Pandémie et coopération « L’Europe devrait être plus généreuse envers le Sud »

Immergé dans deux réalités et servant de pont entre deux continents, l’économiste suisse Beat Schmid coordonne des projets en Amérique centrale. « Ceux qui vont payer le plus lourd tribut à cette crise sanitaire mondiale seront, en fin de compte, les pays du Sud et en particulier les plus pauvres », dit-il.

Basé au Salvador depuis de nombreuses années, Schmid est le coordinateur dans cette région de l’organisation suisse « Aiuto medico al Centro America » (AMCA), qui est basée au Tessin. Avec plus de trois décennies d’expérience dans divers pays d’Amérique latine et des Caraïbes, sa vision globale facilite une analyse précise de la situation dans cette région, qui est devenue l’un des épicentres de la pandémie dans le monde.

Début août, dans le cadre de son mandat professionnel, Beat Schmid a pu arriver en Suisse sur un vol de rapatriement de citoyens européens. Après la quarantaine réglementaire au siège d’AMCA à Giubiasco, il multiplie les rencontres, les réunions et les visites dans les différents cantons. C’est l’occasion de partager diverses réflexions issues de ses expériences sur le terrain.

Solidarité suisse

Après un premier moment de désorientation générale, lorsque le COVID-19 a commencé à frapper l’Amérique centrale, et malgré le fait qu’ AMCA ne soit pas une organisation d’aide d’urgence, « nous avons pu soutenir depuis la Suisse deux projets qui ont été très appréciés », explique Beat Schmid.

« Au Nicaragua, en collaboration avec des organisations locales et avec le soutien de la DDC (Direction du développement et de la coopération), du canton de Genève et de notre organisation partenaire Médico International, nous avons répondu à une demande des autorités sanitaires nationales de ce pays. AMCA a fourni des équipements et du matériel de protection au personnel médical et infirmier pour un montant de plus de 100 000 dollars. « Nous avons accompagné et suivi la distribution du matériel dans plusieurs hôpitaux. Nous avons été les témoins directs de l’impact positif de cette initiative de solidarité », souligne-t-il.
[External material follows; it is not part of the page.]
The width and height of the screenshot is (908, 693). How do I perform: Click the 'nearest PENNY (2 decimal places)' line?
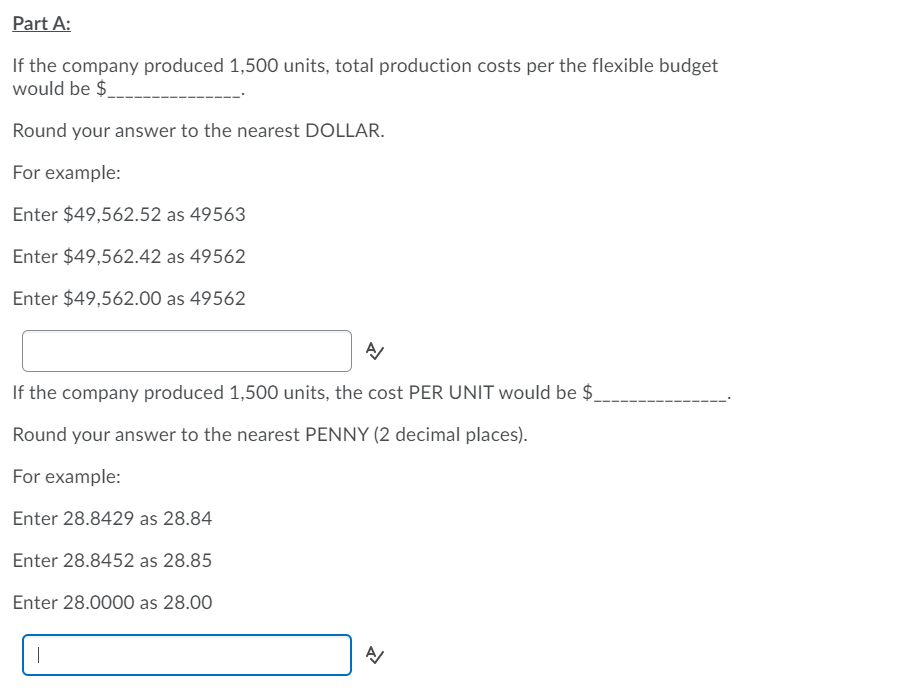[270, 435]
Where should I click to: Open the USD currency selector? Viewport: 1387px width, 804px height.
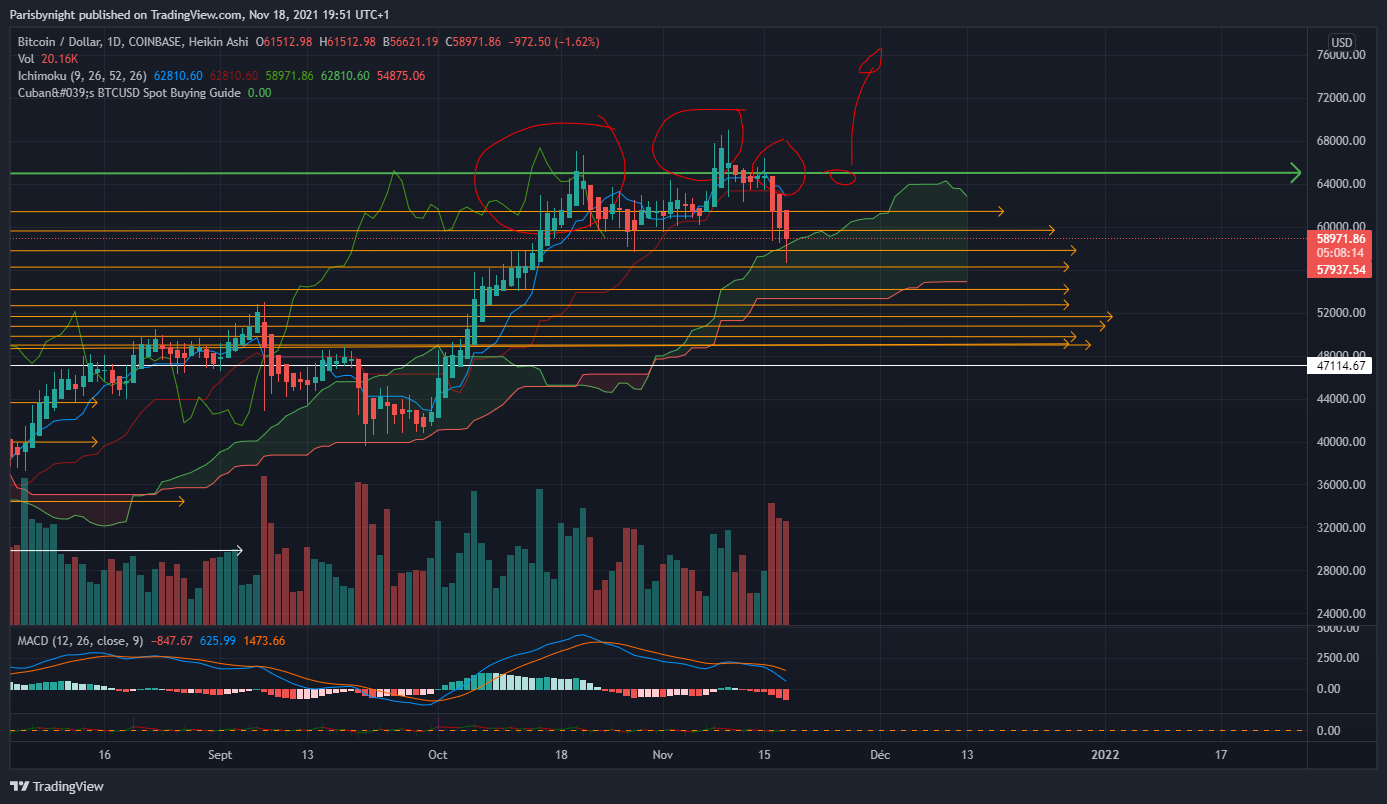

Au Salvador, où il est plus difficile de collaborer avec les organismes officiels – et où les cas de corruption dans la gestion des ressources de l’État se multiplient – « nous soutenons, avec le mouvement de solidarité suisse (divers comités, et le Secrétariat pour l’Amérique centrale / ZAS), la demande d’un réseau national alternatif. Il s’agit d’un groupe d’activistes sociaux, dans différentes régions du pays, qui, avec le soutien d’une cinquantaine de médecin-e-s engagé-e-s, promeuvent des mesures d’autoprotection communautaire et accompagnent les personnes malades à domicile et à l’hôpital ».

Dans ce cas, le projet d’un peu plus de 5 000 francs, consistait également en l’achat direct et la distribution de désinfectant, de jugulaires et de quelques médicaments de base. « Les partenaires ne voulaient pas recevoir l’argent en espèces. Ils nous ont demandé de les accompagner pour acheter ce matériel », explique le coordinateur d’AMCA.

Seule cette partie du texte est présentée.